What hampers "Naam" most is its reliance on visual spectacle and orchestrated pathos over genuine character development. The Dubai sequences, while attempting to show Vicky's entrapment, often feel more like backdrop than lived experience. There's a distance between the audience and these characters' interiority that prevents the film from achieving the devastating impact it clearly desires. The climactic encounter and reconciliation, meant to be cathartic, instead feels like a conclusion the film has been marching toward mechanically. Bhatt has crafted something with undeniable sincerity in its bones, yet the execution—the pacing, the tonal management, the dialogue—leaves the emotional payload slightly unfired.
Storyline
Janki Kapoor's struggling family is pinning all their hopes on a better life, with hardworking Ravi busting his back to keep them afloat while his troublemaker younger brother Vicky dreams of making it big in Dubai. When Vicky convinces Ravi to scrape together money for a visa and plane ticket, it feels like the family's ticket out of poverty! Ravi doesn't hesitate—he sacrifices everything to send his brother off, convinced this gamble will finally pay off.

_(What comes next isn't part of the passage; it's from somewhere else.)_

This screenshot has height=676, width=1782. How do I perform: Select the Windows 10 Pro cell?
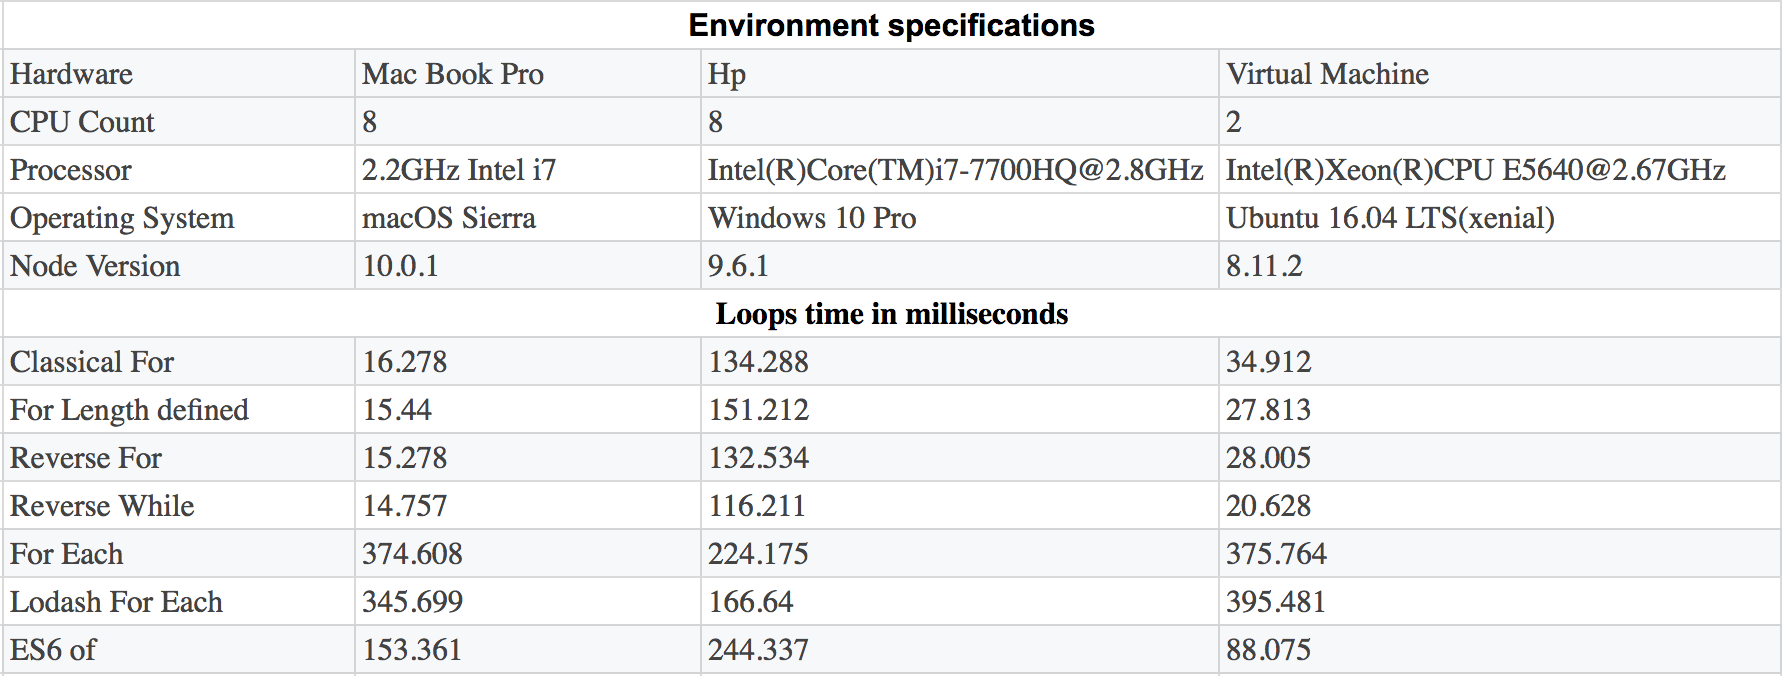coord(960,217)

But silence from Dubai turns into dread when the letters stop coming and reality crashes down—Vicky's been conned out of his job, his visa is fake, and he's trapped working for a brutal smuggler named Rana just to stay alive. The family back home has no idea what's happening; they're just waiting and hoping while Vicky's forced deeper into the criminal underworld with no way out. It's heartbreaking watching Ravi's sacrifice become a nightmare he can't fix from thousands of miles away.
Everything comes crashing down when Vicky dies in a police encounter, and Ravi witnesses the worst moment of his life—his little brother gone forever. In that devastating final scene, the brothers come together one last time, holding each other as the harsh reality of their dreams shatters completely. It's a gut-wrenching reminder that sometimes sacrifice and love aren't enough against a cruel world.